**Task instructions**
a) According to the email about the Slovak translation team, how many members does the team have now?
b) Carry on writing the email about the Slovak translation team, picking up right after its last sentence.

**Text block**
────────

Re: Complaint of the Slovak coordinator



Hi all,

On Wed, May 12, 2010 at 09:30:01PM +0200, Peter Mraz wrote:
> Hi all,
> I have been advised to write an email to this mailing list to help us
> resolve the problems of the Slovak translation team.
> 
> 
> Due to reasons listed below our team is unhappy with approach and behaviour
> of current coordinator of team. Recently, I have volunteered for new
> coordinator by sending email to gnome-sk-list outlining how I would like to
> change the way team works [8]. I have also asked members of our team to
> express their opinion on whether they would like to change coordinator.
> Throughout past three weeks 6 members of our team have voted for myself and
> 3 members have voted against the change of coordinator (more less all active
> members of team have voted and expressed their opinions). Marcel has
> discussed this with me in quite a length, however he did not decided to
> accept wish of majority of the team and resign.


The Slovak Translation team have 16 members now. Three of them are with
team for long time (more than one year): Paľo, Pavol and me. Other 13
members joined the team in last year (approx.) - since March 2009.

These 13 members are either somehow active (9: Marián, Miroslav, Laco,
Robert, Ivan, Roman, Peter, Jaroslav, Tomáš V) or not active (4: Jozef,
Ján, Martin, Tomáš Z). Not active means that they did not submitted any
translation since the join and their mail activity is very low too.

────────

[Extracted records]

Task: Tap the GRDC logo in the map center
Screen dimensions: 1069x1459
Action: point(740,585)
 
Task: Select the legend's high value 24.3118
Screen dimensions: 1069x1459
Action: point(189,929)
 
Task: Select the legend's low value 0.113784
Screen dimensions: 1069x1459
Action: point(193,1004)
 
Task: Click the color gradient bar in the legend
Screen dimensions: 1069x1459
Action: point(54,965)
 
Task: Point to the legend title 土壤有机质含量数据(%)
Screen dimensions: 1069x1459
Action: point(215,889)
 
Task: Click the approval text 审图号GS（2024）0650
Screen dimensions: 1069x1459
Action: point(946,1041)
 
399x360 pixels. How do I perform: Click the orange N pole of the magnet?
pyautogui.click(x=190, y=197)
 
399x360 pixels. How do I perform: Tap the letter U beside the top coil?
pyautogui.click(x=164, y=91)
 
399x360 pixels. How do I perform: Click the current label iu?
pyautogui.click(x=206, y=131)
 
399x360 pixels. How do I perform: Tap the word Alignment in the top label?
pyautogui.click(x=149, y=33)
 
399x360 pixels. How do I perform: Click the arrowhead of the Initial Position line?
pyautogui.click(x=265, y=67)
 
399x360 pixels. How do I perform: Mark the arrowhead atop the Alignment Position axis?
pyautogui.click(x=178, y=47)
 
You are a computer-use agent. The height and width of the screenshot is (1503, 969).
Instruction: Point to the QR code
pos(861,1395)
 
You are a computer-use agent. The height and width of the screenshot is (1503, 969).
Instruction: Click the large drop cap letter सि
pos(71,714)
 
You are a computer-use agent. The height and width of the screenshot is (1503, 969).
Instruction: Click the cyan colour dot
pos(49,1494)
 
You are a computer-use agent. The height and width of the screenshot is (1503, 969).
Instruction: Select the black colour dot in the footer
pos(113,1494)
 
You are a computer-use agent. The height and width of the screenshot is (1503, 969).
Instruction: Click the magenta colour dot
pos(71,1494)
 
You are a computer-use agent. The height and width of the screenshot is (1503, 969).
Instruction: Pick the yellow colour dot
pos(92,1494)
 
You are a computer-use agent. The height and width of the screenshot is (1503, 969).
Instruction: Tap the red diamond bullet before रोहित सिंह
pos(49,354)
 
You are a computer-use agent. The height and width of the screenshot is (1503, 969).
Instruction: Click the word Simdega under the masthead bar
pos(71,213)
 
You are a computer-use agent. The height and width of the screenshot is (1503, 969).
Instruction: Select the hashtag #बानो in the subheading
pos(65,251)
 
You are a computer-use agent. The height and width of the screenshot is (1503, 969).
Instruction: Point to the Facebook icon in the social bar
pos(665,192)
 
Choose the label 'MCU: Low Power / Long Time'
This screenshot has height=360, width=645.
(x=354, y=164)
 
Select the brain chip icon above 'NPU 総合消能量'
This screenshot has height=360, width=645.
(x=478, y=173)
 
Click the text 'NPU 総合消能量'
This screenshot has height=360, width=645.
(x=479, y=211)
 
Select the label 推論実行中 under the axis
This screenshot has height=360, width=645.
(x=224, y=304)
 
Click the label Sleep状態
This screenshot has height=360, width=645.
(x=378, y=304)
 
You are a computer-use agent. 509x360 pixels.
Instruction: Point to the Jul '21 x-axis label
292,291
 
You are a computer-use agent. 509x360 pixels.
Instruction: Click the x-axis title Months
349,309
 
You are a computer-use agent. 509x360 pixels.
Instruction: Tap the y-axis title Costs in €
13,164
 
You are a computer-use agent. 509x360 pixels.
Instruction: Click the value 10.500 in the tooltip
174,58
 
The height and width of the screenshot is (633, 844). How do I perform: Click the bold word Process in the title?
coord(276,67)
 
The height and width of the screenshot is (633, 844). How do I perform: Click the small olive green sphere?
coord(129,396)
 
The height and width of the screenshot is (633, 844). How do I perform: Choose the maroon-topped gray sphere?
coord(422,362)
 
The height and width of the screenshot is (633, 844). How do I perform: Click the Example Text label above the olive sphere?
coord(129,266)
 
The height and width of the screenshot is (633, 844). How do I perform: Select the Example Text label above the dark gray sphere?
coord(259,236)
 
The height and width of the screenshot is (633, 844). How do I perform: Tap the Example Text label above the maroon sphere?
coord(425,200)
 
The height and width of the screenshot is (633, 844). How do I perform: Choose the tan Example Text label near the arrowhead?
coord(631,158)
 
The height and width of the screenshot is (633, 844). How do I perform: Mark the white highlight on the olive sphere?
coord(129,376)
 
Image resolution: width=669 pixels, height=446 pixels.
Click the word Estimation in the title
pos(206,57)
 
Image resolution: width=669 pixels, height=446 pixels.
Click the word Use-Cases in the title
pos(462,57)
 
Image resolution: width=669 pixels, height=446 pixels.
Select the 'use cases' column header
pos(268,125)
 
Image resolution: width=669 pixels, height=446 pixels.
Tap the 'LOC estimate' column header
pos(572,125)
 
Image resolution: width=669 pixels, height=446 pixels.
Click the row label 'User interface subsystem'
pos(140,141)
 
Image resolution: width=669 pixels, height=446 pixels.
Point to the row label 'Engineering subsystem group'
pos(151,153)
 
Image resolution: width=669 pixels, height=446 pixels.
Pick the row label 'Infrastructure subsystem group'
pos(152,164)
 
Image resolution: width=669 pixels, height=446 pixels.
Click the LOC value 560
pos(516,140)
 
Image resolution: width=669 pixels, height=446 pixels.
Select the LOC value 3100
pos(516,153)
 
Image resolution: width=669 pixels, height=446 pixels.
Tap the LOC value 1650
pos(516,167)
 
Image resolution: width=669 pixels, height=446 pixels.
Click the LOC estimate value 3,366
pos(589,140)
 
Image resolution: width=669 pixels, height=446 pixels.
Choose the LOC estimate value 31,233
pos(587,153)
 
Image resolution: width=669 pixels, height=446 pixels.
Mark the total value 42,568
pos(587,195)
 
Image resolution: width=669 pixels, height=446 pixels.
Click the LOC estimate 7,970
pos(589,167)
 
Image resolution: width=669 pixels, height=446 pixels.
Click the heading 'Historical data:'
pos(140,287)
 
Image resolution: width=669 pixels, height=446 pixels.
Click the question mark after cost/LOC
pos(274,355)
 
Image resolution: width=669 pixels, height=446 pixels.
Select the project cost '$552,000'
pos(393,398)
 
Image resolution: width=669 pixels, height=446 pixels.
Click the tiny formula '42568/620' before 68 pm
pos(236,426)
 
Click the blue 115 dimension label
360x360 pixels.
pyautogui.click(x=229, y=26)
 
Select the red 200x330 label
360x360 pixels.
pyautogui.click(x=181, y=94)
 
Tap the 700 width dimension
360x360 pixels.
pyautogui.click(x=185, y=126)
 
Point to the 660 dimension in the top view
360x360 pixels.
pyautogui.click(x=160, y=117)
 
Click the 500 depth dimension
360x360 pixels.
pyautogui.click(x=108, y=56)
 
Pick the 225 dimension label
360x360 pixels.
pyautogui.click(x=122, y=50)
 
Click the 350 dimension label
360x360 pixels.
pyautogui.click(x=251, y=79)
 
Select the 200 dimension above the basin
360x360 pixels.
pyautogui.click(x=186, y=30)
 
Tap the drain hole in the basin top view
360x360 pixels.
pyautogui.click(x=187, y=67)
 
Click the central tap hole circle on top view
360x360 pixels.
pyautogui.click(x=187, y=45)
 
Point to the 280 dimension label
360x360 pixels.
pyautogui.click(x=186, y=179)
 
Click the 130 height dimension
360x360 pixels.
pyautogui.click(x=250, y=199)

────────

**Responses in order**
a) The team has 16 members.

b)
All members who "voted" for the coordinator change are with team for
less than a year, in many cases less than a half of year. All "old"
members are against the change.

Most of the members who "voted" for a change sent their "vote" right
after the Peter's proposal.

After the Peter's proposal I started to discuss his ideas and we found
that these proposals fits to several categories:
- just do it. You do not need to be the coordinator to have these done
  (for example, to write some wiki articles)
- no change. After the detail explanation we found that the real change
  would be none or insignificant.
- unclear change with potentially more overhead. For example the change
  with module assignments.
- change with potential impact on quality. For example time limits for
  reviewers to do their job.
- something else (maybe I forgot something that does not fit to any of
  the above categories)

As I said above, most of the "for change votes" came before the
discussion and maybe some voters changed thier mind (but nobody
expressed it, so I am not sure, we can ask).

Peter finished the discussion with this sentence (rough translation):
I'll do all possible steps for the coordinator change.

I feel this Peter's campaign is more personal than technical.

> 
> Therefore I would like to ask you to help us resolve this situation, as
> current coordinator does not want to give up his position. Please see our
> reasoning below.
> 
> (I do acknowledge that most of the references provided here are in Slovak,
> however at least members of Czech team should be able to understand them and
> verify if necessary).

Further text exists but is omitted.